After the header was parsed, I began writing the RLE codec itself. The decoding logic is very simple, something like this:

// read byte from stream into n
// if n < 127
  // literal run case - copy the next n + 1bytes to output buffer
// if n > 128
  // replicated run case - read the next byte b and copy it -n + 1 times into output buffer
// if n == 128
  // continue

The n == 128 case is strange to me, I am not sure why it just wasn’t folded into one of the other two cases. I started implementing the logic which ended up taking much longer than I expected. I was constantly struggling with the compiler about type issues, variable naming conventions, unnecessary paranthesis on if conditions and handling all possible error paths. I also ran into several DICOM issues including a bug in the CT1 reference image (it overflows the output buffer!) and trying to comprehend an extremely poorly written part of the DICOM standard on how 16 bit pixels are RLE encoded. The type issues and possible error paths was expected and welcome as these are the keys to Rust making code safe.

The type issues mainly had to do with the fact that the ‘n’ value above was read as a u8 (unsigned byte) but had to be interpreted as an i8 (signed byte) and usize (platform specific sized unsigned integer used for control loops). Rust has built in support for casting between types that can be done safely via the as operator:

// cast an 8 bit unsigned integer to a 16 bit unsigned integer
let n:u8 = 0; 
let value = n as u16;

For types that don’t safely convert, a conversion function must be used which will return an error if the conversion fails:

let num_segments:u32 = 0;
let max_segments:usize = usize::try_from(num_segments)?;

In this case, usize is a platform specific size and may not be able to hold a u32. This is a bit of a surprise since the only situation this could happen is when targeting processors with fewer than 32 bits. I don’t keep tabs on the embedded space at all - but I sort of assumed that everything was 32+ bits by now. There are certainly older processors that are < 16 bits, but given that Rust is only 10 years old, I had assumed that targeting processors with 32 bits and up would have been reasonable.

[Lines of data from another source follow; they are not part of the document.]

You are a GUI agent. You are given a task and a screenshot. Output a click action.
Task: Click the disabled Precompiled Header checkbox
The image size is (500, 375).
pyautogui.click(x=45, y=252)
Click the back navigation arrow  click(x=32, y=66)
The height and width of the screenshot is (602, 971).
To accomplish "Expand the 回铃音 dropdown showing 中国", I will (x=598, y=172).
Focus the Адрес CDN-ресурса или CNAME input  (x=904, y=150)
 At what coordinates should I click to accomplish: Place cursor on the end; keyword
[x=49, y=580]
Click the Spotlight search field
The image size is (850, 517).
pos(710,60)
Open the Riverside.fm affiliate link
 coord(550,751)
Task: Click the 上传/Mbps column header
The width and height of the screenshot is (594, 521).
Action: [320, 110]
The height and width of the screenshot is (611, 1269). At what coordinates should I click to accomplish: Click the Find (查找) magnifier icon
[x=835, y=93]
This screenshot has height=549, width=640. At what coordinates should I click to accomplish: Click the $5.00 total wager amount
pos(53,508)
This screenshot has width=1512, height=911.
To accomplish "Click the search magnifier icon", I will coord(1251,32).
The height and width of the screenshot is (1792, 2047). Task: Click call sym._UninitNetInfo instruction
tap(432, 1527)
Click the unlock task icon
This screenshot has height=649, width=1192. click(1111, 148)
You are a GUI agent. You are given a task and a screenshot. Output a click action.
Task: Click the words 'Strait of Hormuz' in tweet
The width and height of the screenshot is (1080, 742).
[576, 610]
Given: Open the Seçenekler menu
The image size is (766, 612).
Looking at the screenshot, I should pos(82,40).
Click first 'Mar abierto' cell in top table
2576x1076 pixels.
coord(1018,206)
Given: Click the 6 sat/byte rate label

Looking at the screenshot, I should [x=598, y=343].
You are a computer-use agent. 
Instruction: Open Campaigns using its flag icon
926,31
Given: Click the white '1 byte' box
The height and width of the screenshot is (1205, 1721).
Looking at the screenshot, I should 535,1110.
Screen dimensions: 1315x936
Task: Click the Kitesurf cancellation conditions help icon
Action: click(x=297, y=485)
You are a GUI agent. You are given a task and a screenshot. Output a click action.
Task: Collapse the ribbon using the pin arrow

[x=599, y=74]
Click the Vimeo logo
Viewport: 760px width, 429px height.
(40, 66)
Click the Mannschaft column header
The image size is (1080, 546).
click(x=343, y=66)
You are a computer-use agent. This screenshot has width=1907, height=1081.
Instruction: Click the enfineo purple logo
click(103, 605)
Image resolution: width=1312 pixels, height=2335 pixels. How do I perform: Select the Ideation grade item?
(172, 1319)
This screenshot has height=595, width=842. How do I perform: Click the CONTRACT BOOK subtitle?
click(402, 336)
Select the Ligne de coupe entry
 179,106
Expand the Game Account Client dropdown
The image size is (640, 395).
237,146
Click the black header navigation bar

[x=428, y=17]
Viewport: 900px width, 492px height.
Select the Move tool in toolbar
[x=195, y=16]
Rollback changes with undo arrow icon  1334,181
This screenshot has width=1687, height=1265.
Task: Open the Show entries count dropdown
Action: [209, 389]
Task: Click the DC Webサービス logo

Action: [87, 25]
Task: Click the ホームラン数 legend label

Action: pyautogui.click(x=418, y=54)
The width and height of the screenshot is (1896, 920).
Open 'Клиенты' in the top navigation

Error handling in Rust is one of the key features to making it a secure language. Rust requires that every single control path be handled otherwise it won’t compile. It accomplishes this by having functions return a Result structure which contains the value on success or the error on failure and requiring that both paths be handled in the code. The idea of a returning a Result struct that can contain a success or failure is not new. Take the C atoi() function which converts a string to an integer or returns 0 if it fails to convert. This interface is poorly designed as 0 is a value you might want to parse but is used to indicate an error. When an error occurs, you don’t know why - is the number too large for an int? Is it not a number? You can use the Rust Result struct approach in C++ to distinguish between a success and a failure:

// C++ Code
struct Result {
    int value;
    bool error;
}

Result atoi_improved(const char* str) {
    if(str[0] == '0') { // TODO: Add more robust zero string detection logic
        return Result { .value = 0, .error = false};
    }
    const int value = atoi(string); // NOTE: returns 0 on failure
    if(value == 0) { 
        return Result { .value = 0, .error = true}
    }
    return Result { .value = value, .error = false}
}

Rust has adopted this approach by convention in its standard libraries. This coupled with the validation done by the compiler ensures that your program never executes a code path that you didn’t anticipate (or actually, it FORCES you to consider all paths your program could take - including those you may not have been aware of!). Using the above C++ code as an example:

// C++ Code
void add_num(const char* str) {
    static int accumulator = 0;
    accumulator += atoi_improved(str).value; 
    // BUG - the error condition is silently dropped possibly creating a latent
    // bug that only shows up with invalid string data!  Rust automatically
    // detects this situation forcing you to deal with it early in the design
    // stage
}

Overall I feel a storng sense of accomplishment after my first day and am looking forward to continuing on today with learning more!